_JOB A_
Return the passage of the City of Heroes post starting with "Who knows, after" and going on through "and the ugly.", word for word.
------ SOURCE EXCERPT
Lately, I've been playing an MMORPG (Massive Multiplayer Online Role-Playing Game) called City of Heroes. I really do like it a lot because it is such a clever idea and a great implementation of that idea. However, even in what I consider the best of the modern role-playing games, there is a lot lacking. You see, I'm a superhero in the game, defending the citizens of Paragon City against evildoers with all sorts of nefarious plots. A noble goal, but it's hard to feel very heroic when all of your conversations are limited to things like, "Hey, can you help me with a sewer run? I'm trying to get to level 38 and need to farm some krakens. We don't need to kill the hydra, because I'm only two bubbles away."

If this were a traditional role-playing game of old, my character's response would be something along the lines of, "Level 38 of what? If there are kraken in the sewers, we need to quickly send out an alert on the comm channels to fight this menace! And why would we not kill a hydra if there is one there? It could cause untold mayhem in the city! And what are these 'bubbles' of which you speak?"

Unfortunately, I'm usually only four or five bubbles away from leveling myself and getting a cool new superpower, and such responses are usually met with comments like, "nvm weirdo, i'll find someone else." They totally miss the point. Even the self-professed role-players in the game usually degrade into game-speak a large part of the time. I've tried to lead missions before while role-playing exclusively, refusing to engage in game-speak, and I'm not sure the other people in the group knew what to think. They seemed to enjoy it, if for no other reason than it was different, but the game mechanics were still a major factor in their gameplay. No one was willing to sacrifice experience points for, well, the role-playing experience.

I don't know, maybe I missed my calling. In college, I was forced to take a fine arts class as a requirement of graduation. Most people suffered through a quarter of music appreciation, but I wanted to do something a little different. I took a class called "Acting Workshop for Non-Majors." In the class, we mainly created improvised scenes that focused on a specific topic of the day, such as setting, props, character, and dialog. I had a blast because improvising was a lot like playing a role-plaing game minus the maps, miniatures, and dice. All I had to do was imagine I was someone else, at times someone totally unlike myself, and do what they would do. I got an easy A in the class (okay, I guess there was still an element of "winning") and it was by far the most fun I had in any class.

Who knows, after posting this, maybe I'll look around to see if there is a local role-playing group around town. Sure, people might think it's weird and geeky, but that's never stopped me from doing stuff like that before. And damn, it sure is fun!

Tuesday, April 19, 2005

Cable vs. Satellite

The good, the bad, and the ugly.
------------
------ STORED DATA
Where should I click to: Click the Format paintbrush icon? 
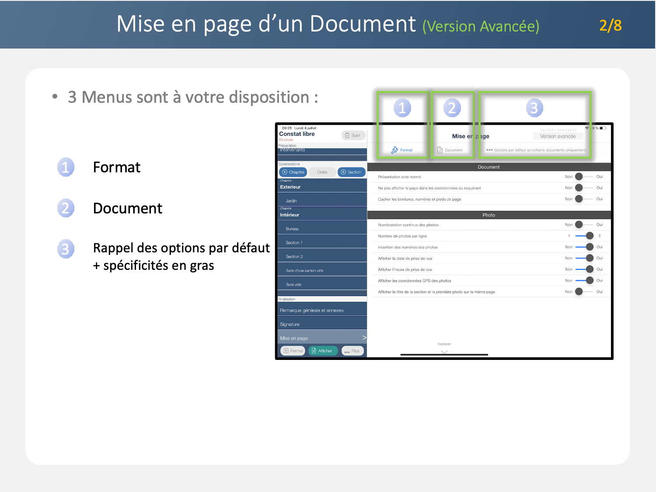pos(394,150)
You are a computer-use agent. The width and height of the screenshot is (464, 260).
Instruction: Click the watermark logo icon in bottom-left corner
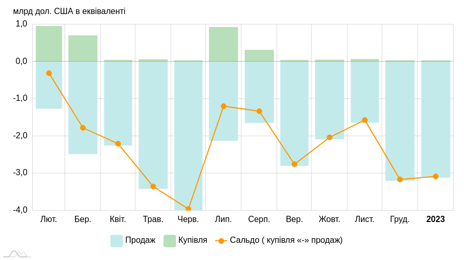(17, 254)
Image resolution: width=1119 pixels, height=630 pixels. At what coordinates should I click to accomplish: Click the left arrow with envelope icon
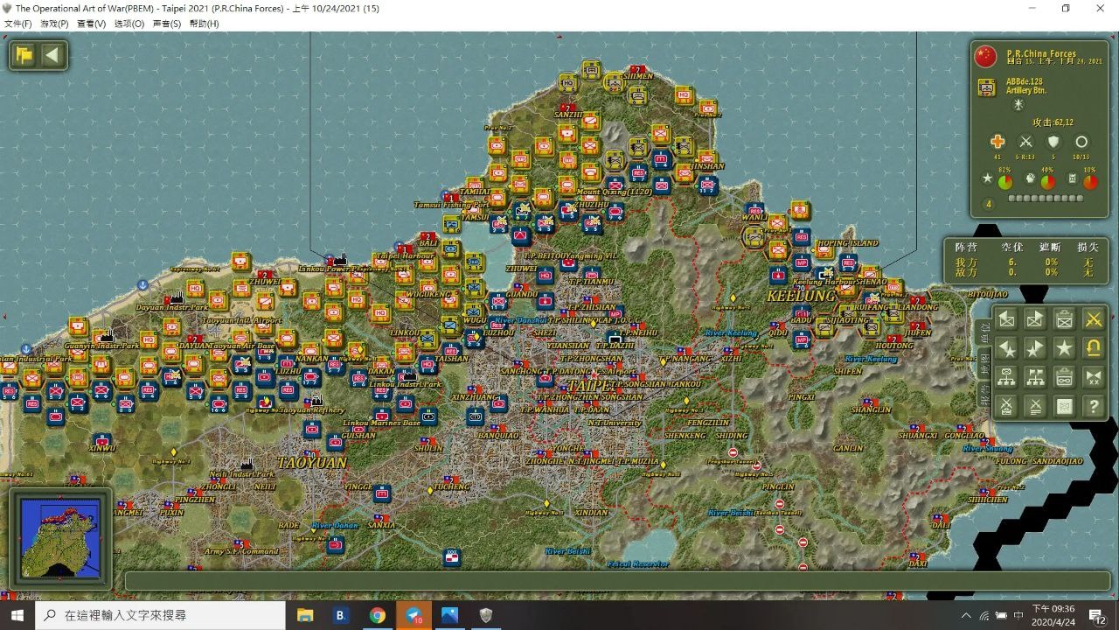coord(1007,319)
------------
------ STORED DATA
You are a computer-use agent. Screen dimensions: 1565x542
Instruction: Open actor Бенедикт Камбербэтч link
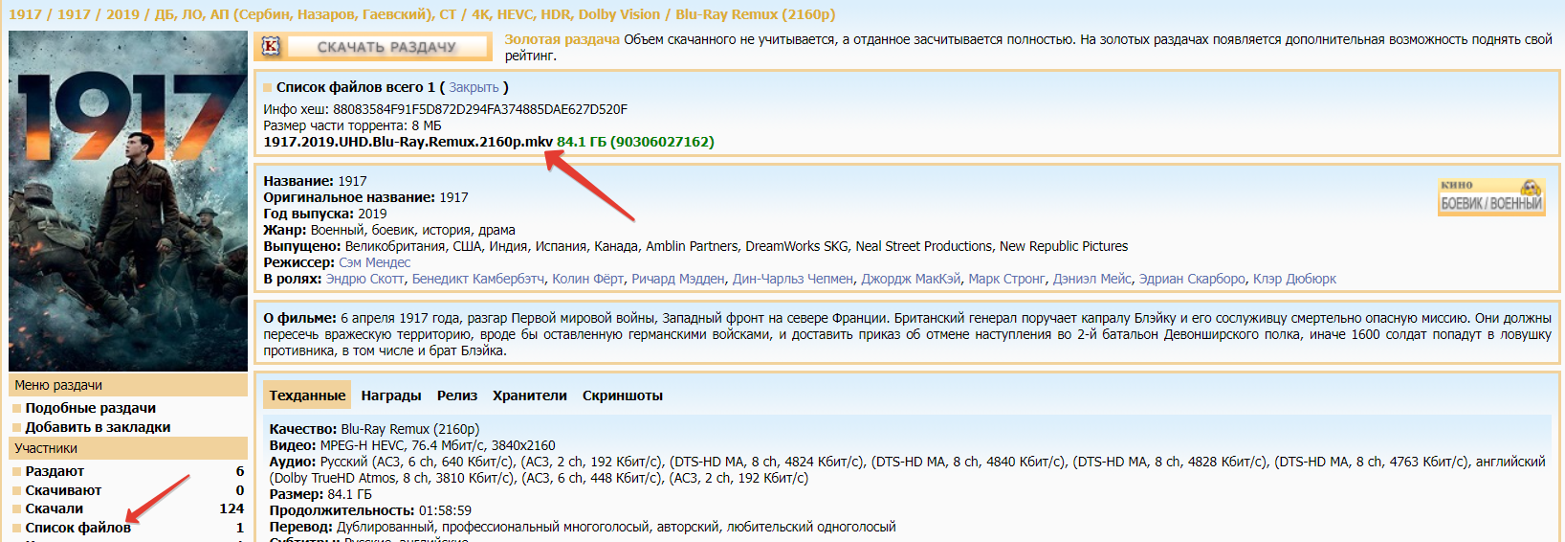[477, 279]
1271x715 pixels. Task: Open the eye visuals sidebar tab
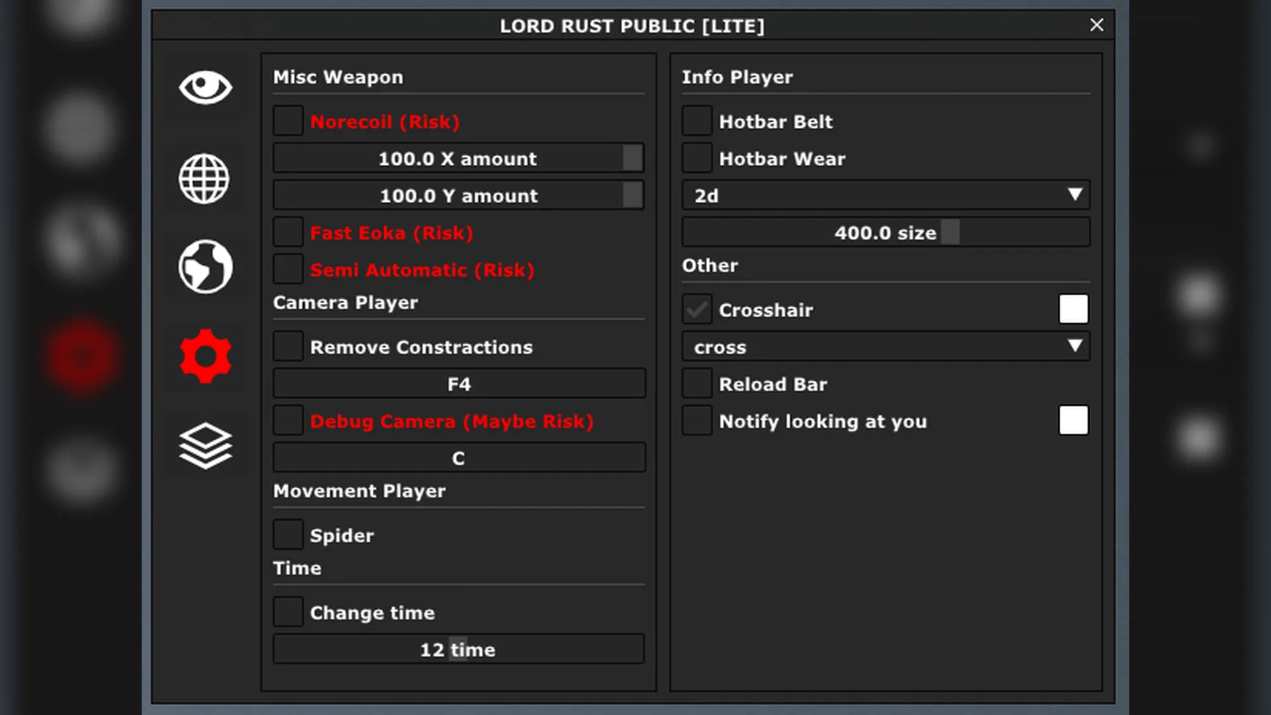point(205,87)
------------
_JOB B_
Retype the records verbatim, starting with the line with "Where should I" and going on through the line with "coord(1007,319)". Omit the pictures.

_FINISHED ANSWER A_
Who knows, after posting this, maybe I'll look around to see if there is a local role-playing group around town. Sure, people might think it's weird and geeky, but that's never stopped me from doing stuff like that before. And damn, it sure is fun!

Tuesday, April 19, 2005

Cable vs. Satellite

The good, the bad, and the ugly.

_FINISHED ANSWER B_
Where should I click to: Click the Format paintbrush icon? 
pos(394,150)
You are a computer-use agent. The width and height of the screenshot is (464, 260).
Instruction: Click the watermark logo icon in bottom-left corner
(17, 254)
Image resolution: width=1119 pixels, height=630 pixels. At what coordinates should I click to accomplish: Click the left arrow with envelope icon
coord(1007,319)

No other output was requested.